Almond Butter Pancakes (Grain-Free)
Author:
Prep time:
Cook time:
Total time:

Serves: 2
 
Ingredients
  • ½ cup almond butter
  • ½ cup unsweetened applesauce
  • 2 whole eggs
  • ½ teaspoon baking soda
  • ½ teaspoon cinnamon
  • ½ teaspoon vanilla extract
Instructions
  1. Preheat your oven to 350F and line a baking sheet with parchment paper, if you plan on baking these. (My preferred method.)
  2. In a medium bowl, combine all of the ingredients and mix until a smooth, uniform batter is created.
  3. Scoop the batter using a ¼ cup onto the lined baking sheet, to form 7-8 pancakes. You will probably need two lined baking sheets, if you’d like to bake these all at once.
  4. Bake for 10-12 minutes, until the pancakes are fluffy and golden. This is my preferred method, since you don’t need to use any extra oil for frying, and you can cook all the pancakes at once without even flipping them!
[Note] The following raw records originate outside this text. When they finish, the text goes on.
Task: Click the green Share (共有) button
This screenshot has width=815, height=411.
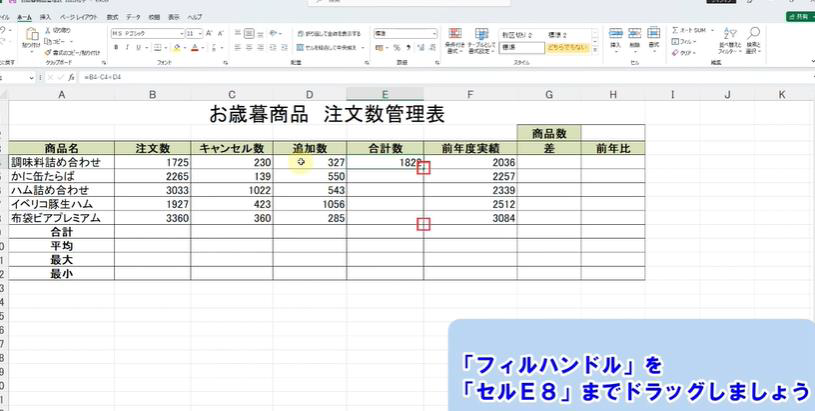Action: (x=797, y=17)
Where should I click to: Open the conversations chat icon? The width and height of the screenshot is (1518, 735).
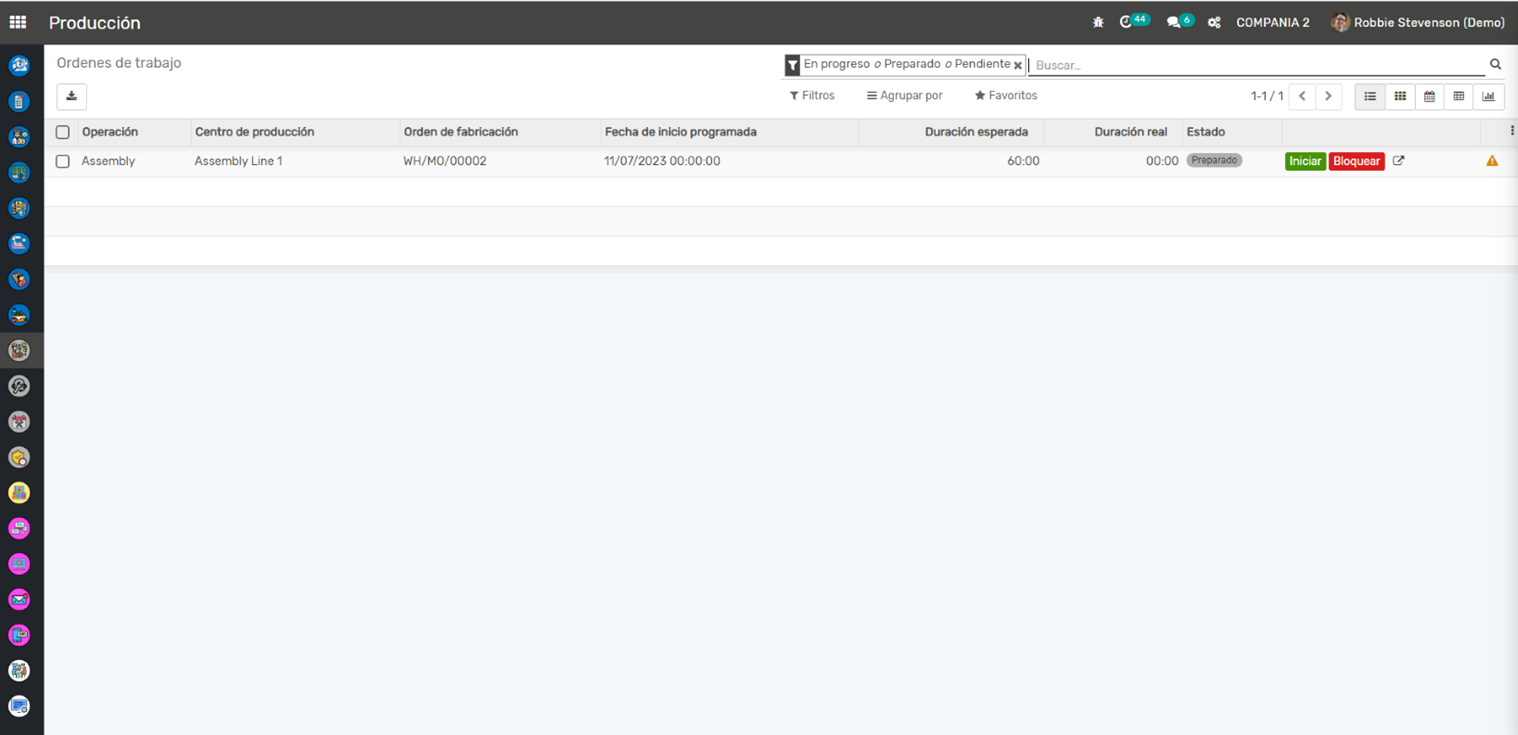point(1174,22)
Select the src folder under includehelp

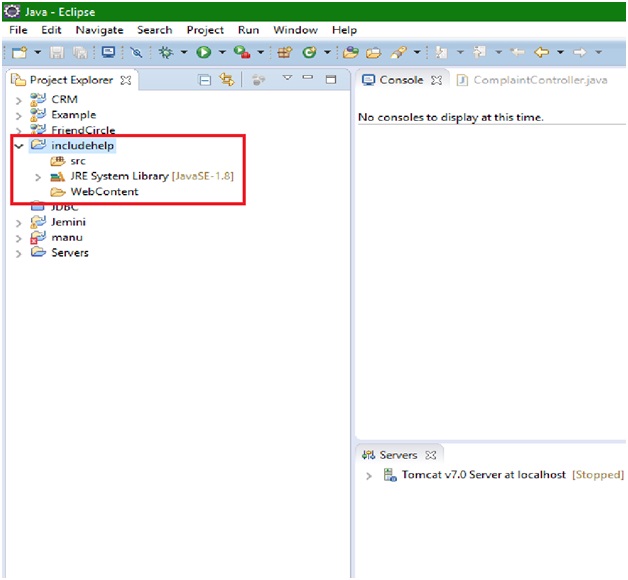pyautogui.click(x=77, y=161)
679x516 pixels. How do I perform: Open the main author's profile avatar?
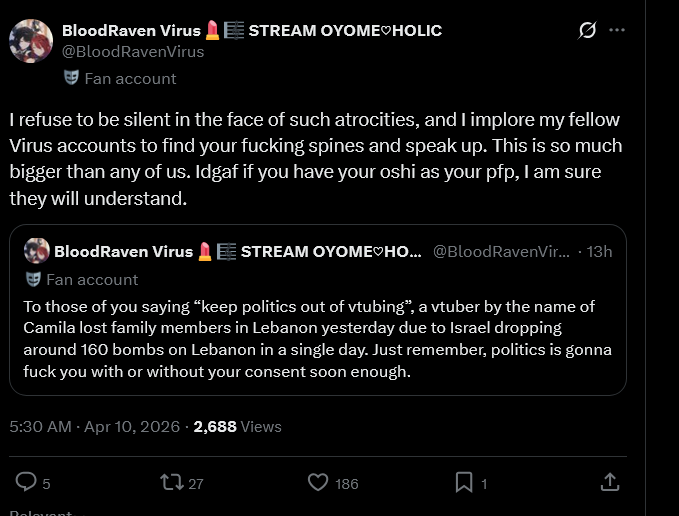pos(31,41)
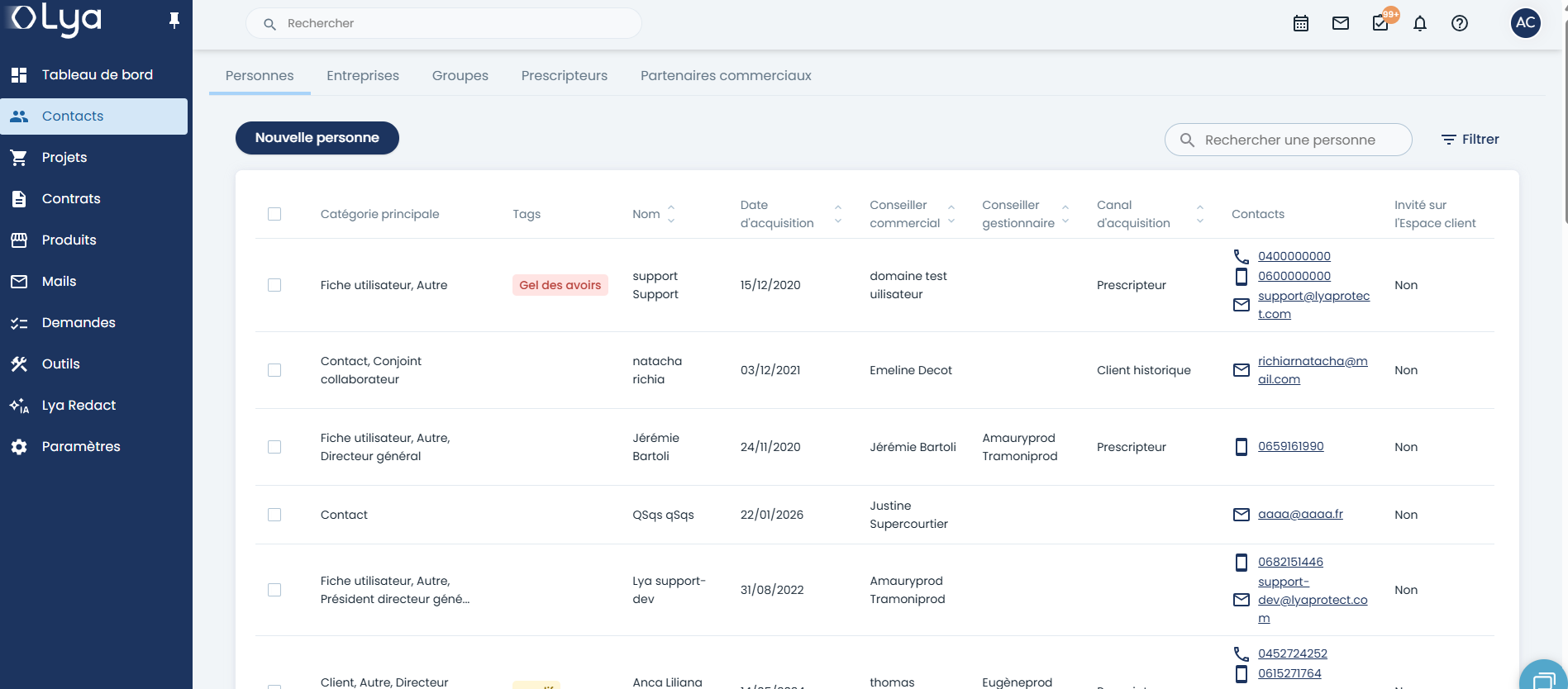Viewport: 1568px width, 689px height.
Task: Open Lya Redact in the sidebar
Action: (79, 405)
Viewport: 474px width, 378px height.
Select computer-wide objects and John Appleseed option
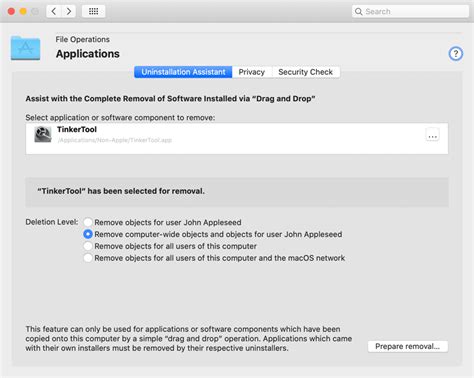point(88,234)
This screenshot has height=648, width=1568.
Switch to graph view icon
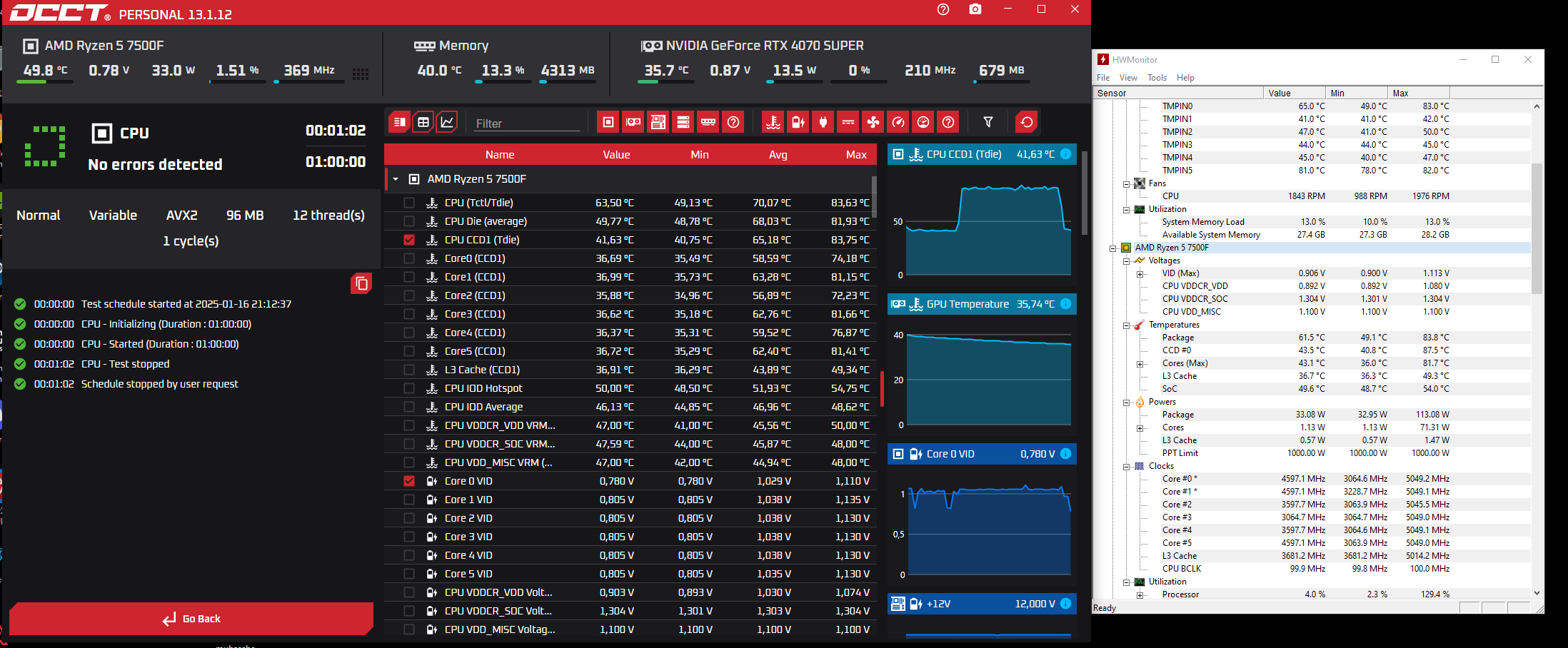pyautogui.click(x=447, y=122)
  5. Alternatively, you can pan-fry these pancakes in a greased skillet over medium-high heat. Flip when the edges are firm and golden, about 4-5 minutes on each side.
  6. Serve piping hot, with fresh fruit and/or pure maple syrup, if you like.
Notes
Parchment paper is key for baking these. Even a Silpat doesn’t yield the same results as using parchment paper.
CK's note: Use 1/2c pumpkin puree instead of applesauce and add a tbsp or two of honey to the mix for a savory fall flavor.